Lake, an ex-Phoenix newscaster, released a pseudo-country track, “81 Million Votes, My Ass,” on June 2. The song’s title is a reference to Lake’s titular quote from a CPAC dinner on March 3, where she doubled down on former President Donald Trump’s election lies and expressed skepticism about the vote tally President Joe Biden reached in the 2020 election.

Lake has appropriated Trump’s riff about the “Big Lie” and is leaning full tilt into the conspiracy theory despite the former president facing prison time for dozens of felonies in New York and this week becoming the first U.S. ex-president to face a federal indictment.

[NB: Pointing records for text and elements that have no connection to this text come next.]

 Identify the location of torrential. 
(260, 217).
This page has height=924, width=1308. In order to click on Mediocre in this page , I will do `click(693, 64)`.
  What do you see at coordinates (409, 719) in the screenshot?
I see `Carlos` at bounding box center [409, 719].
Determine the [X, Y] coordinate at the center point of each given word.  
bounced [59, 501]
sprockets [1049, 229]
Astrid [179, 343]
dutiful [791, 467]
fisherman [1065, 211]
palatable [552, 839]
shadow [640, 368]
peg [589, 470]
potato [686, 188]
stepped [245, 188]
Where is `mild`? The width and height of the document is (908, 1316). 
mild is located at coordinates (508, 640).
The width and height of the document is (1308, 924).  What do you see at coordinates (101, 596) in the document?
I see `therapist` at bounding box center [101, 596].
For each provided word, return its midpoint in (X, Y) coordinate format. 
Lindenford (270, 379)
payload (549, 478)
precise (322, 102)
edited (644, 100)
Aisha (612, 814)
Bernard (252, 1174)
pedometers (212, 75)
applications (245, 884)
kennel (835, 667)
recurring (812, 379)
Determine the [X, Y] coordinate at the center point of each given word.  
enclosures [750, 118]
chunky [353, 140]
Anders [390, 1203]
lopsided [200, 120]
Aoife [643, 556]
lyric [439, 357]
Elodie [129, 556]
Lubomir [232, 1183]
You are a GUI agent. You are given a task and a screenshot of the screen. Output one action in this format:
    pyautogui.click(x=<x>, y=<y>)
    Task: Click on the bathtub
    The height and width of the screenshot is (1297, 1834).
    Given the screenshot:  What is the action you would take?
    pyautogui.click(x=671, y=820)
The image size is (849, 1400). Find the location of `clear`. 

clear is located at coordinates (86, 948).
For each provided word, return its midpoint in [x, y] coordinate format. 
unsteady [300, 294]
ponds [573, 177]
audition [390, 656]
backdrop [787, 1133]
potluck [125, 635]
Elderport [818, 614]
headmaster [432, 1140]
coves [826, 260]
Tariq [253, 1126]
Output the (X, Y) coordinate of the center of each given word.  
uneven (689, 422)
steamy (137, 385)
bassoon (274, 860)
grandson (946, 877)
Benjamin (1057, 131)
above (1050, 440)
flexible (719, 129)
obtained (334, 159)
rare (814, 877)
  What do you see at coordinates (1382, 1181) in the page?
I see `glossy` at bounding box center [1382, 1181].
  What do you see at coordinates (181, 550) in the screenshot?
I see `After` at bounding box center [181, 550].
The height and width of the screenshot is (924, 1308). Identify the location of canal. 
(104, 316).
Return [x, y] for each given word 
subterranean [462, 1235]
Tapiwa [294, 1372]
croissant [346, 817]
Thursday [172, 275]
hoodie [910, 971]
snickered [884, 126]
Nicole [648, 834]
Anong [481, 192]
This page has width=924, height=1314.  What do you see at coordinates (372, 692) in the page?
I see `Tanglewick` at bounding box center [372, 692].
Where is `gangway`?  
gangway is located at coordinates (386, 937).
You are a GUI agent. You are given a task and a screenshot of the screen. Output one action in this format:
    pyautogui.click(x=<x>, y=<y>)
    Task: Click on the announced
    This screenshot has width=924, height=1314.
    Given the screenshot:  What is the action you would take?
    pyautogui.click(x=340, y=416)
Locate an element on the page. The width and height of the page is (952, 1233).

When asked about her new song, Lake took the opportunity to insult Phoenix New Times and promote her new book “Unafraid: Just Getting Started,” which ships later this month. Apparently, the book mentions the time she said “fuck them” when referring to us on a hot mic in 2019 before departing from Fox 10.

“If you like the song, you’re going to love the book that comes out on June 27,” Lake told New Times. “Most people have forgotten your rag of a paper even exists, but I do you guys a favor by mentioning you in the second chapter. Enjoy!”

Lake fans ‘hungry for this kind of music’

“81 Million Votes My Ass” was written and performed by Jeffrey Steele, a prolific Nashville singer-songwriter who has crafted chart-topping hits for artists such as Rascal Flatts, Tim McGraw, Faith Hill and Billy Ray Cyrus.

Steele's performance is assisted by a little-known band called The Truth Bombers, whose first single in the style of The Marshall Tucker Band opens with Lake saying, “If you would have told me two years ago, three years ago, that I would be in the middle of a political movement, I would have said, ‘Put down Hunter’s crack pipe right now.’”

Much of the song denigrates President Joe Biden’s son, Hunter, who’s been the center of controversy and right-wing conspiracy for years. Lake’s not-so-family-friendly track also features a lyric about Hunter Biden’s “hookers and booze and crack.”

Lake promoted the song on her Twitter account and is credited as an artist on Spotify, Apple Music and Amazon Music. “Our elections are corrupt,” Lake tweeted Tuesday. “This song lays it out.” While she didn’t perform on the track, it’s laden with her sound bites from public speeches, including “I am not suicidal” and “We’re living on planet crazy.”

Well said, Kari.

The song was first uploaded to YouTube on June 2, and comments were disabled.

Conservative ex-journalist Ed Henry, who was fired from Fox News in 2020 after the network investigated sexual assault allegations against him, owns the Mailman Media record label that signed Lake and The Truth Bombers. On a June 2 podcast, Henry noted that LJ Fino, the music exec behind Trump and the J6 Prison Choir’s “Justice For All,” was a collaborator.

Lake’s fans “were just hungry for this kind of music,” Henry said on the podcast. However, the comments under Lake’s promotional tweet, which features images of Lake and Trump engulfed in flames as President Biden falls down the steps of an airplane, are mostly negative.

Mailman Media will earn money whenever the song is streamed — as of Friday morning, it was played 85,000 times on YouTube and 10,000 times on Spotify — but it’s unclear where the profits will go. Mailman Media claimed to have donated proceeds from “Justice For All” to the families of people who were imprisoned for their roles in the Jan. 6, 2021, riot at the U.S. Capitol.

On its website, Mailman Media also is peddling shirts and ball caps adorned with the song’s title, The Truth Bombers logo and Lake’s highly retouched face. You can even get vinyl records of the song for $100 a pop.

“We’re going to start releasing more of these songs,” Henry said on the recent podcast, speaking of Lake and The Truth Bombers. He said the songs would focus on themes of election fraud and conspiracy theories.